The ideological crusading of three cable news channels is conquering the news industry, much as Amazon is conquering retail stores. The fuel for this crusade is provided by marketing and money. If by chance you’ve been unwise enough to spend your career in marketing / advertising and haven’t made a lot of money at it, you might ruefully recognize how powerful marketing and money are. What’s worse, you’re like me.
Here’s a small suggestion for tempering general political hatred. It’s just a matter of names, but it might help.
Let’s start by dismissing the names Republican and Democrat. They’ve both become anachronisms.
The old Republican Party was the party of Abraham Lincoln, Theodore Roosevelt, and only 44 years ago some brave senators responsible for getting core civil rights legislation passed over the absolute opposition of Dixiecrats, including Al Gore’s father, who threw a filibustering fit. Republicans’ current devotion to civic justice is manifested by their fondness for cheap labor (which is why some of them remain quietly conflicted on enforcement of immigration law) and the defense of big money in various encampments.
The Democratic Party of well-intended idealism — the party of Harry Truman, Jack Kennedy, Sam Ervin, and Eugene McCarthy — has morphed into something that would shout down those four or any other principled traditional liberal whose reincarnation wandered into one of their fury fests. The party’s primary remaining fight for justice demands the cushy early retirement of the over-populated armies of government paycheck cashers and the continuing mass importation of indentured voters.
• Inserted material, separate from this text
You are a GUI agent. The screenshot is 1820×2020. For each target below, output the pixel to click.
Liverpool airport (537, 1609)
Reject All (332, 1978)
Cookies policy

Although this assimilation of voters takes time, the urgency for the party to maintain a stream of new voters is great, since so many citizens who are outside the public sector or have an identity not favored by Democrats no longer trust them.
Hey, at least Chamber of Commerce-type Republicans and almost all Democrats have something in common now: taking advantage of desperate immigrants.
That leaves us with conservatives and liberals. (To paraphrase a wisecrack in a Salinger novel: No quotation marks. I’ll spare you that.)
Let’s dump those terms too. Contemporary conservatives have too often pushed policies that do not conserve assets — economically, diplomatically, or in realistic military commitment. Liberals keep getting more dogmatically illiberal, bullying especially on campuses to silence the occasional heretic and now even going Lester Maddox in restaurants. Furious calls for political mob violence don’t seem entirely harmonious with traditional liberalism.
Since both parties have degenerated into nasty bands of K Street conduits and special pleading, let’s stop focusing on Republicans and Democrats. Let’s also move away from the terms conservative and liberal. How about new terms — new teams, if you need a team?
Jeffersonians and Hamiltonians.
This might provide several civic benefits:
- Thomas Jefferson and Alexander Hamilton are often identified by historians and political theorists as polar representatives of American democracy: Jefferson, decentralized government; Hamilton, strong federal authority. Though there is truth to this identification, the policies and philosophies of these great men are considerably more complicated than that. But even those complications have value.
- The primary complication, of course, was slavery. Jefferson recognized the moral evil of slavery but was himself a slaveholder and almost certainly the father of a child of one of his slaves. Hamilton was ideologically an abolitionist but his own family’s economy and his political positions on slavery were not quite as uplifting and ovation-worthy as a hit Broadway show. Sounds like a cautionary precursor of our latter conflicts on race and social order, doesn’t it?
- You know people who are absolutely certain of the rightness of their political beliefs — of being a Republican or a Democrat, a conservative or liberal. How many of them know the nuanced philosophies and politics of Jefferson and Hamilton? Wouldn’t most benefit from a bit of historical education and reflection?
- Yes, the monster hit musical Hamilton, cross-marketing 18th century populism and 21st century hip-hop, is selling out $600 tickets. But couldn’t these well-heeled “progressive” thinkers be encouraged to actually study the history of Hamilton, as opposed to acquiring their understanding of American history and politics from show business and cable TV? Re-identifying political preferences as “Jeffersonian and Hamiltonian” might encourage partisans to read and think, rather than just stare at Fox or MSNBC and wave signs.
- How many admirers of Jefferson understand what his great biographer Christopher Hitchens grasped: After noting that Jefferson effectively designed America, or “authored” it, Hitchens added: “Jefferson did not embody contradiction. Jefferson was a contradiction . . . .”
- So, before reflexively cheering for one’s home team or expressing hatred for the other team, those in the Jeffersonian-vs.-Hamiltonian debate might be encouraged to read, think, decide for themselves, re-examine their own assumptions and beliefs. Wouldn’t that be interesting? Maybe even less hateful?